Coach Yount called for pairs on the court for tryouts, but my usual partner from last year, Pauly Olson, was out with the flu. His father had picked it up in France the week before, and Pauly
had been puking his guts out in French for the last two days. Parisian flu was classy, he’d told me on the phone. When you puked, you did it with flair.

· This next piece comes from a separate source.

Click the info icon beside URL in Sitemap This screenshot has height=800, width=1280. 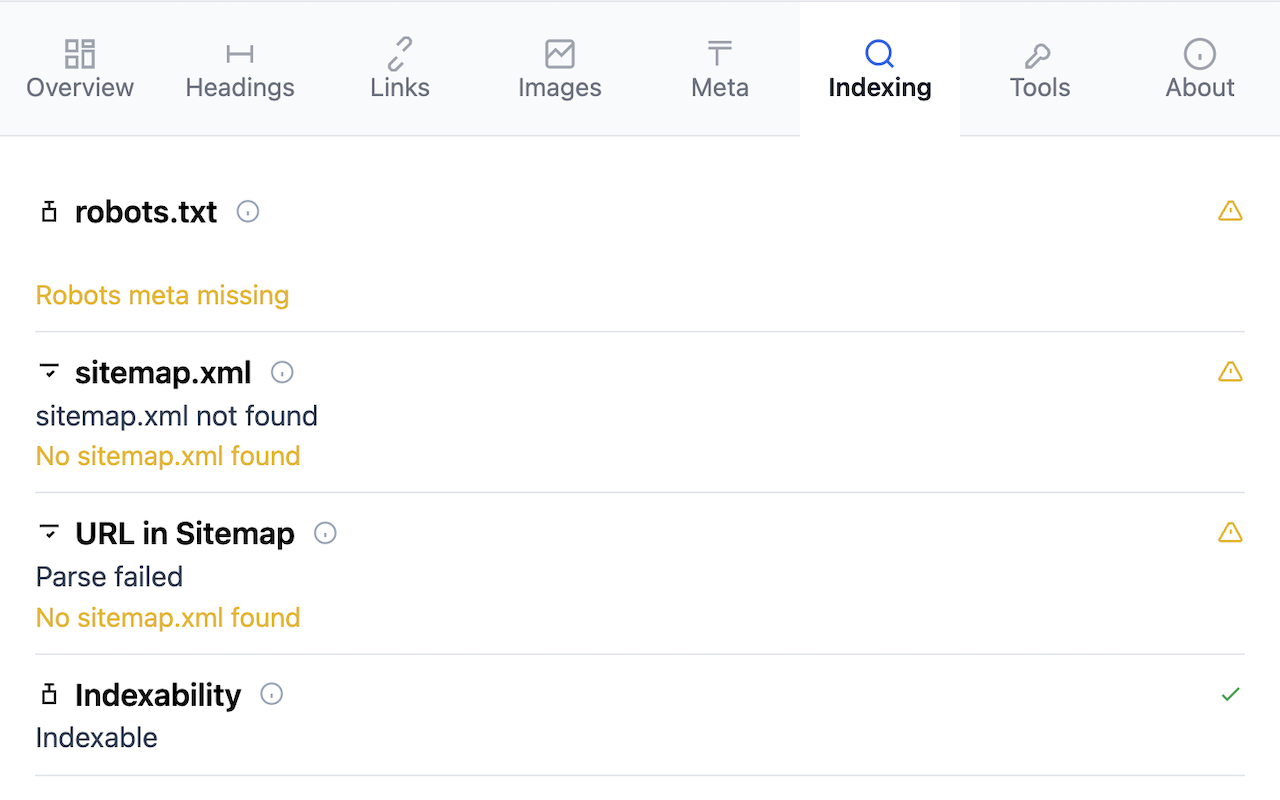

As the team split off in pairs, choosing courts within the ivy-laced fence, the last guy left besides me was a freshman: a knobby-kneed rail of a kid with big ears, big feet, and a body that was too small for either. Not short, not tall, and all of fifteen years old to my seventeen. I groaned. I’d bet my bottom dollar the kid had never even hit a tennis ball.

I knew I’d make the team because I’d been one of the best for the last two years, and my uniform said so; the ranking on my sleeve showed it to everybody. Everything at Lambert had rankings. They lived on rankings. Status was everything.

I’d seen Big-ears around, and the word was he didn’t talk. The silent type, keeps to himself. Fresh meat for Lambert. As I looked at him, dressed in cheap sweats, a wrinkled Lambert Physical Fitness T-shirt, and Payless tennis shoes, and holding an old racket, I almost felt sorry for him. Newbies tried out in the lowly and generic Lambert shirt; no official tennis uniform until you made the team.

As I looked him up and down, he kept his eyes on my face. He wasn’t here because of his parents’ money, that was for sure. I was tempted to ask him what made him a brilliant freak of nature, but I figured I’d get some sort of scientific equation instead of English. “Come on,” I said, gesturing to our side of the court.

He followed, and as we took the court, he didn’t know where to stand. I sighed. We’d be eaten alive. “Over there.” I pointed with my racket. He moved. “Closer to the net. Three steps.” He moved again. “There.”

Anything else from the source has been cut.